Afgelopen vrijdag presenteerde Minister Wiebes van Economische Zaken & Klimaat in een brief naar de tweede kamer zijn visie op de toekomst van wind op zee. In de brief gaat de minister in op de diverse lopende trajecten, maar een duidelijke visie op wat er nu gaat gebeuren ontbreekt. NWEA mist vooral nog voldoende duidelijkheid voor een positieve, gezonde business case. De minister geeft wel aan met de sector in gesprek te gaan over hoe deze toekomstbestendig kan worden gemaakt. Dit doen wij graag in een nieuw op te richten ‘Wind op Zee Industrie Raad’.

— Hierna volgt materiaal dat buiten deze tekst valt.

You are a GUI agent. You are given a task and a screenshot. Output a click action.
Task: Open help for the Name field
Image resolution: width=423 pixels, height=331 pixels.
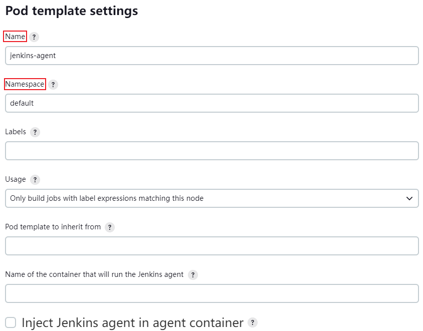point(34,37)

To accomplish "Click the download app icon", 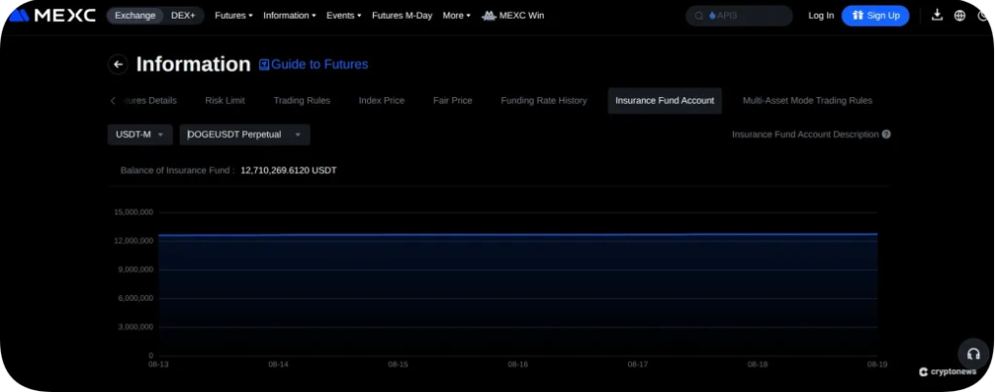I will point(937,16).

In de brief gaat de minister verder in op de diverse lopende processen, de Noordzee Energy Outlook en het rapport over gecombineerde Wind/Waterstof tenders. NWEA is namens en met haar leden betrokken bij alle processen. De drie belangrijkste voor de komende jaren zijn de mogelijkheden om sneller meer wind op zee te bouwen voor 2030, de ruimte op de Noordzee na 2030 en het versterken van het verdienmodel.

Versnelling voor 2030

In de brief spreekt de minister de verwachting uit dat er voor 2030 in ieder geval één extra windpark van 700 MW nodig is om het wind op zee doel van het klimaatakkoord te halen (49 TWh). Door de verscherpte doelstellingen vanuit Europa zal er waarschijnlijk nog meer nodig zijn. De minister zegt hiervoor te wachten op de uitkomsten van de ‘Studiegroep Klimaatopgave Green Deal’. Aan de hand hiervan zal hij een besluit nemen over een mogelijke versnelde uitrol tot 2030.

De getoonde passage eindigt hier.